§ PAGE EXTRACT:
With this book, Karen Weisman joins an important group of scholars – Michael Ragussis, Nadia Valman, and Cynthia Scheinberg, among them – who have illuminated both the role of the Jewish writer in nineteenth-century British letters and the texture of Anglo-Jewish life in an often inhospitable "foreign land." Focusing mainly on Romantic era poets, Weisman offers as case studies four women and one man: Emma Lyon, Celia and Marion Moss, Grace Aguilar, and Hyman Hurwitz. She begins with an epigraph from the late century poet Amy Levy: "[The Jew]," Levy wrote in an 1886 essay, "hardly has left … a drop of bucolic blood in his veins." The term bucolic joins other words like pastoral, land, home, elegy, and exile as the keywords of Singing in a Foreign Land and allows Weisman to launch her overall argument in this book: that Anglo-Jewish writers had an almost impossible task in trying to place themselves within a culture that valued – and made central to itself, especially in the Romantic era – attachment to the land and nostalgia for a green world slowly being occluded by an evolving industrial age. Without a home in the English past and a claim to ownership of land and deep national ties, how could a Jewish poet fashion herself in England?

§ WRITTEN TASK A: Set down the whole book review word for word.
The rows below the book review have no connection to it.

§ THE RECORDS:
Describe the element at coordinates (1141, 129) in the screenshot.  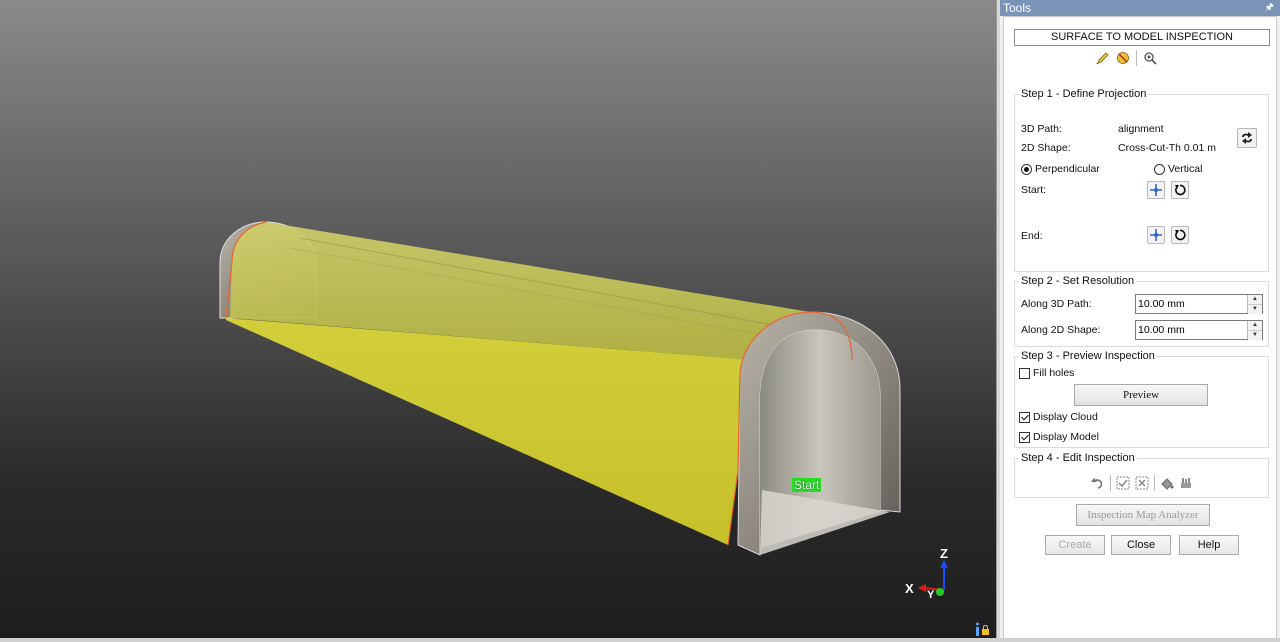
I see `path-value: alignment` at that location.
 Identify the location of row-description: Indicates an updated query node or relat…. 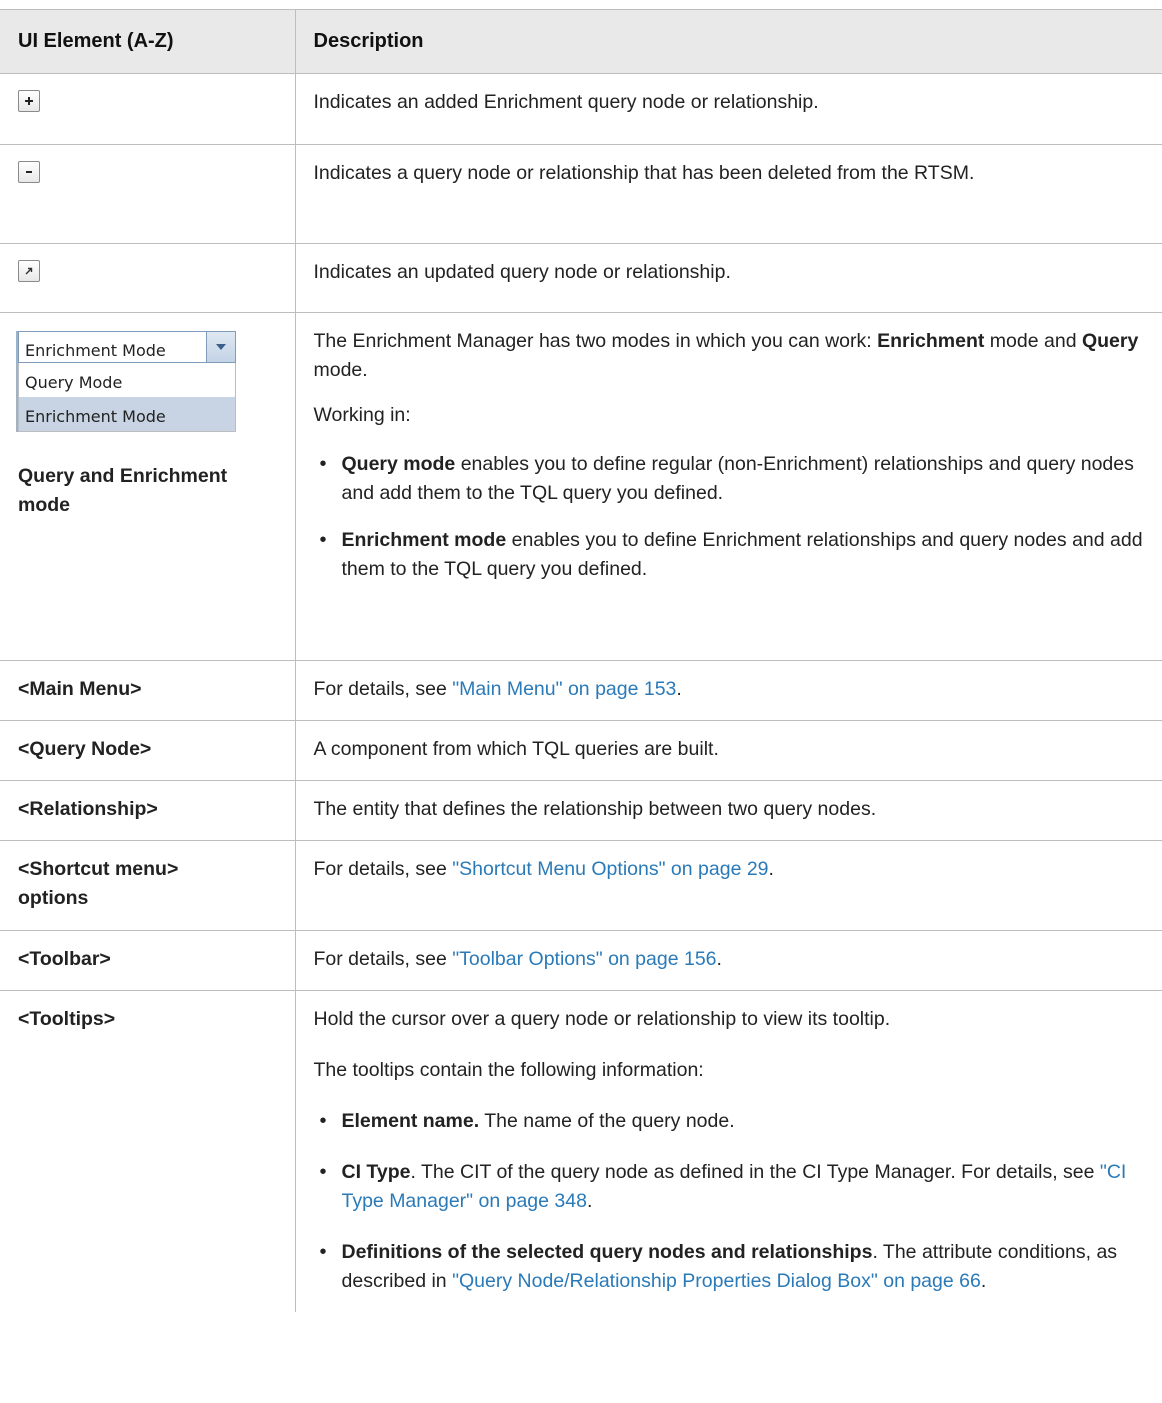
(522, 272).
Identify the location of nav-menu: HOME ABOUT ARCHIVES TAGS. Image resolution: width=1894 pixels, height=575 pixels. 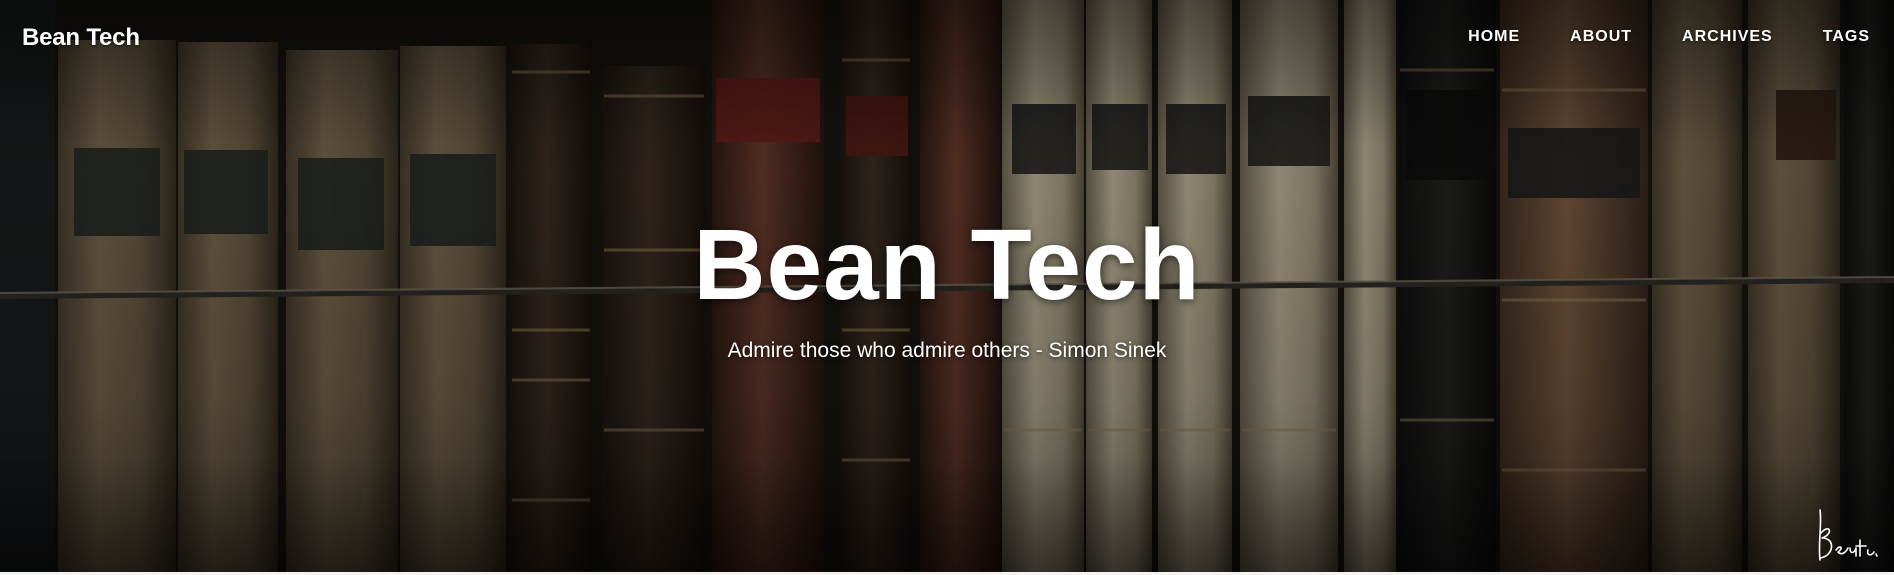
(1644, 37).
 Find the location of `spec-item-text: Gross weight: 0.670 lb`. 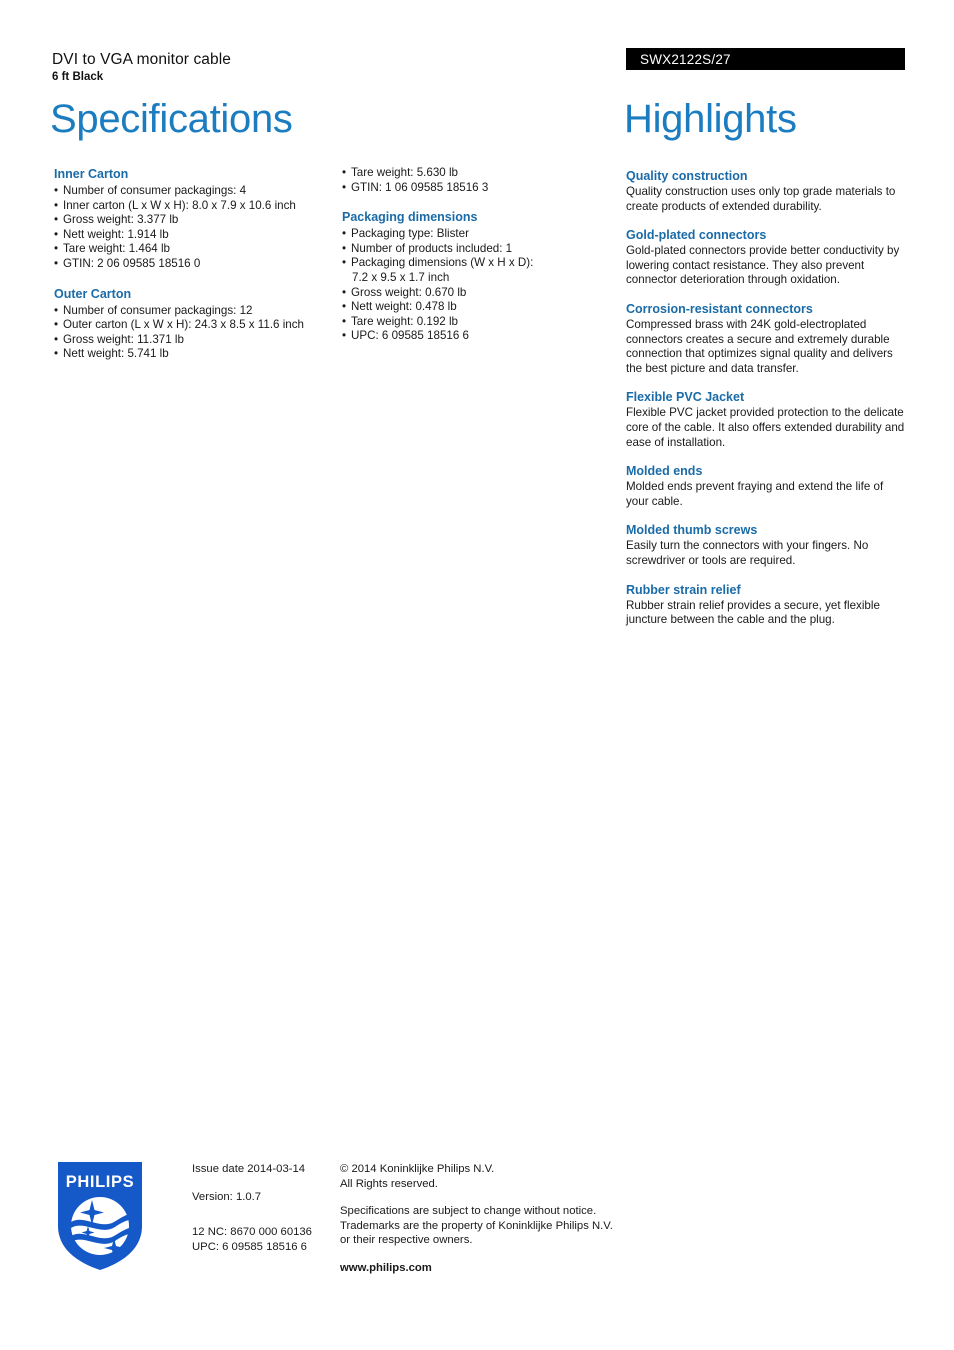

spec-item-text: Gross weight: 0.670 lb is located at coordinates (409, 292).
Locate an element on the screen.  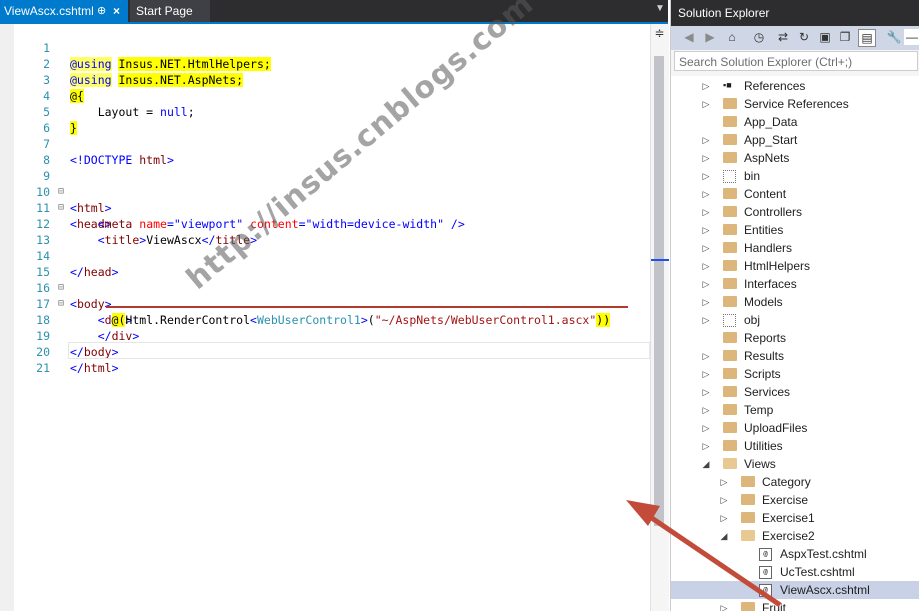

§ WRITTEN TASK B: In the rows, from the line with "Find the location" up to and including the last row, replace "screen" with "display" and give only those lines back, with nothing else changed and the pictures left out.

§ EXERCISE ANSWER A:
With this book, Karen Weisman joins an important group of scholars – Michael Ragussis, Nadia Valman, and Cynthia Scheinberg, among them – who have illuminated both the role of the Jewish writer in nineteenth-century British letters and the texture of Anglo-Jewish life in an often inhospitable "foreign land." Focusing mainly on Romantic era poets, Weisman offers as case studies four women and one man: Emma Lyon, Celia and Marion Moss, Grace Aguilar, and Hyman Hurwitz. She begins with an epigraph from the late century poet Amy Levy: "[The Jew]," Levy wrote in an 1886 essay, "hardly has left … a drop of bucolic blood in his veins." The term bucolic joins other words like pastoral, land, home, elegy, and exile as the keywords of Singing in a Foreign Land and allows Weisman to launch her overall argument in this book: that Anglo-Jewish writers had an almost impossible task in trying to place themselves within a culture that valued – and made central to itself, especially in the Romantic era – attachment to the land and nostalgia for a green world slowly being occluded by an evolving industrial age. Without a home in the English past and a claim to ownership of land and deep national ties, how could a Jewish poet fashion herself in England?

§ EXERCISE ANSWER B:
 Find the location of `spec-item-text: Gross weight: 0.670 lb`. 

spec-item-text: Gross weight: 0.670 lb is located at coordinates (409, 292).
Locate an element on the display.  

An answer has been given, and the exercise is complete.